As used herein, the term "epitope" includes any protein determinant capable of specific binding to an immunoglobulin or T cell receptor. Epitope determinants generally consist of chemically active surface groupings of molecules such as amino acids or sugar side chains or combinations thereof, and generally have specific three dimensional structural characteristics as well as specific charge characteristics.
An "isolated" antibody is an antibody that has been identified and has been separated from the cellular components that express it. The contaminating components of the cell are materials that interfere with the diagnostic or therapeutic uses of the antibody and may include enzymes, hormones, and other proteinaceous or nonproteinaceous solutes. In a preferred embodiment, the antibody is purified: (1) to greater than 95% antibody (by weight), as determined by, for example, the Lowry method, IN-Vis spectrometry, or by SDS-capillary gel electrophoresis (e.g., on Caliper LabChip GXII, GX 90, or Biorad Bioanalyzer devices), and IN further preferred embodiments, greater than 99% by weight, (2) to an extent sufficient to obtain at least 15 residues of the N-terminal or internal amino acid sequence, or (3) to homogeneity by SDS-PAGE using coomassie blue or preferably silver staining under reducing or non-reducing conditions. Isolated naturally occurring antibodies include recombinant intracellular in situ antibodies because at least one component of the natural environment of the antibody will not be present.

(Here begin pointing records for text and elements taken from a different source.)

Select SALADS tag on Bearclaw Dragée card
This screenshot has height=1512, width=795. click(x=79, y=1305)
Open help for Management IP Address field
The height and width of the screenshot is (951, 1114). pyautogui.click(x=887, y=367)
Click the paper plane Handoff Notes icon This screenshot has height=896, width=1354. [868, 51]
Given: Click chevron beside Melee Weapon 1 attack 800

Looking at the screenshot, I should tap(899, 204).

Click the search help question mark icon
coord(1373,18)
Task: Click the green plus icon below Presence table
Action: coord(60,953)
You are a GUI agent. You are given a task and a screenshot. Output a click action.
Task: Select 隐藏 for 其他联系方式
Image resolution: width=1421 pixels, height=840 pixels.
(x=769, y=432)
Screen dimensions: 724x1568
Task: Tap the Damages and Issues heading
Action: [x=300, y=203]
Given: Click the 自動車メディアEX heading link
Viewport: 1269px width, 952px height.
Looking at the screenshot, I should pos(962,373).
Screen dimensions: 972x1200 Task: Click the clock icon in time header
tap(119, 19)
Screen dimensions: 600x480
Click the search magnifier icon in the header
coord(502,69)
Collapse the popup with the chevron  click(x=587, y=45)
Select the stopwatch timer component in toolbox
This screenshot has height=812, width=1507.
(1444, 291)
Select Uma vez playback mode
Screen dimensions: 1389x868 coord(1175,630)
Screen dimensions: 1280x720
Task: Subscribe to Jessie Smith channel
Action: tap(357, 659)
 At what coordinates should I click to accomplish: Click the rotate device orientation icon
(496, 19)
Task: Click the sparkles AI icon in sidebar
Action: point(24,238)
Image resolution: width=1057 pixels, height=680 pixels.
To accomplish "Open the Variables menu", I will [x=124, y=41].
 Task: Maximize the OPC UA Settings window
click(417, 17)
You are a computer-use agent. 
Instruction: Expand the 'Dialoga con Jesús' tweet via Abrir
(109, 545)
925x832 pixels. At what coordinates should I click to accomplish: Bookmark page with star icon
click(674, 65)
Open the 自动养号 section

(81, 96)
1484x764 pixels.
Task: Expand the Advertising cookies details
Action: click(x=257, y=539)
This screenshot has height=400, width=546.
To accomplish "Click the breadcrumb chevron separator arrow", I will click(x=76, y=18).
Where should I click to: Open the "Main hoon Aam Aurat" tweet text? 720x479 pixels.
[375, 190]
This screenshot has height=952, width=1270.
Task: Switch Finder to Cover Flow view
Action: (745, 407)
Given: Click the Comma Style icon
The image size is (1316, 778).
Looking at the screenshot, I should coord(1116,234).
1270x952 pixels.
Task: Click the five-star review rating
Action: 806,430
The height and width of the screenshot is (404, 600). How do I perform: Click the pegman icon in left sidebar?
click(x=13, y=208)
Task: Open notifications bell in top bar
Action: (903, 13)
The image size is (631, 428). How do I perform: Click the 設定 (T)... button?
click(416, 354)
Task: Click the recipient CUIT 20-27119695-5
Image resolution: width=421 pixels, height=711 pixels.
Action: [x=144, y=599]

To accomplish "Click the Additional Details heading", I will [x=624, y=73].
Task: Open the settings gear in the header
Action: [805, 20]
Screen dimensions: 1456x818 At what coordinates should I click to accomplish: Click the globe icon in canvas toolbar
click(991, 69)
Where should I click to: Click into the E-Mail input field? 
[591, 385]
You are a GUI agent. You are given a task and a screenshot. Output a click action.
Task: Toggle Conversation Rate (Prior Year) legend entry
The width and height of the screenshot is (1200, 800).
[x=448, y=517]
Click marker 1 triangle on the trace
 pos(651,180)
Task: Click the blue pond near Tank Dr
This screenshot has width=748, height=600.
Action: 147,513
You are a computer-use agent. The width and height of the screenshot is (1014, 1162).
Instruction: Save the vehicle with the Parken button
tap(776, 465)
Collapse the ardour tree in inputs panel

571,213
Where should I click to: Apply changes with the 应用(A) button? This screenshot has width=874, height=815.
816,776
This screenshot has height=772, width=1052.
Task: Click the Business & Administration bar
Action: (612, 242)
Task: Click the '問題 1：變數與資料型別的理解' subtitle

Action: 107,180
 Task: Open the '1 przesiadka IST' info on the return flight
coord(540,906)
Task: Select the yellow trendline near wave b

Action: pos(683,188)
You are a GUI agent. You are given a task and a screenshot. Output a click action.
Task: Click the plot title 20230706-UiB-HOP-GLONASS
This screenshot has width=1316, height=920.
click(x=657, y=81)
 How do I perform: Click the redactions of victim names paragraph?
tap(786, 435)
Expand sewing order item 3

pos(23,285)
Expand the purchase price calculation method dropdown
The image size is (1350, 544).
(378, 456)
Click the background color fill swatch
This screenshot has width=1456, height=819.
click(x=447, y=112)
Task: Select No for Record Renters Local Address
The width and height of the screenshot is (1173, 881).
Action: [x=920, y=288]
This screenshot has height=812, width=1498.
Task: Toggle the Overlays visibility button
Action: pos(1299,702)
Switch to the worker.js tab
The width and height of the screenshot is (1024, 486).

However, typically, the isolated antibody will be prepared by at least one purification step.
The term immunoconjugate (interchangeably referred to as an "antibody-drug conjugate" or "ADC") refers to an antibody conjugated to one or more cytotoxic agents such as a chemotherapeutic agent, a drug, a growth inhibitory agent, a toxin (e.g., a protein toxin, an enzymatically active toxin of bacterial, fungal, plant, or animal origin, or fragments thereof), or a radioisotope (i.e., a radioactive conjugate). Immunoconjugates have been used in cancer treatment for local delivery of cytotoxic agents, drugs for killing or inhibiting cell growth or proliferation (e.g., liu et al, proc Natl. Acad. Sci. (1996), 93, 8618-8623)). Immunoconjugates allow for targeted delivery of drug moieties to tumors and intracellular accumulation therein, wherein systemic administration of unconjugated drug may result in unacceptable levels of toxicity to normal cells and/or tissues. Toxins for antibody-toxin conjugates include bacterial toxins (such as diphtheria toxin), plant toxins (such as ricin), small molecule toxins (such as geldanamycin). These toxins may exert their cytotoxic effects through mechanisms that include tubulin binding, DNA binding, or topoisomerase inhibition.
The term "cancer" refers to a physiological condition or disease in which cells divide without control, resulting in unregulated cell growth. A "tumor" includes one or more cancer cells.
"Antibody-dependent cell-mediated cytotoxicity" or "ADCC" refers to a form of cytotoxicity that secretes Ig that binds to Fc γ receptors (Fc γ R) present on certain cytotoxic cells (e.g., NK cells, neutrophils, and macrophages) that are capable of binding these cytotoxic effector cells specifically to target cells having an antigen, and subsequently killing the target cells, for example, with a cytotoxin.
"Complement-dependent cytotoxicity" or "CDC" refers to the lysis of target cells in the presence of complement. Activation of the classical complement pathway is initiated by binding of the first component of the complement system (C1 q) to antibodies (antibodies of the appropriate subclass) that bind to their cognate antigens. For the assessment of complement activation, CDC assays such as those described in Gazzano-Santoro et al J.Immunol. Methods 202:163 (1996) can be performed. Polypeptide variants having altered amino acid sequences of the Fc region (polypeptides having variant Fc regions) and increased or decreased C1q binding are described, for example, in U.S. Pat. nos. 6,194,551b1 and WO 1999/51642.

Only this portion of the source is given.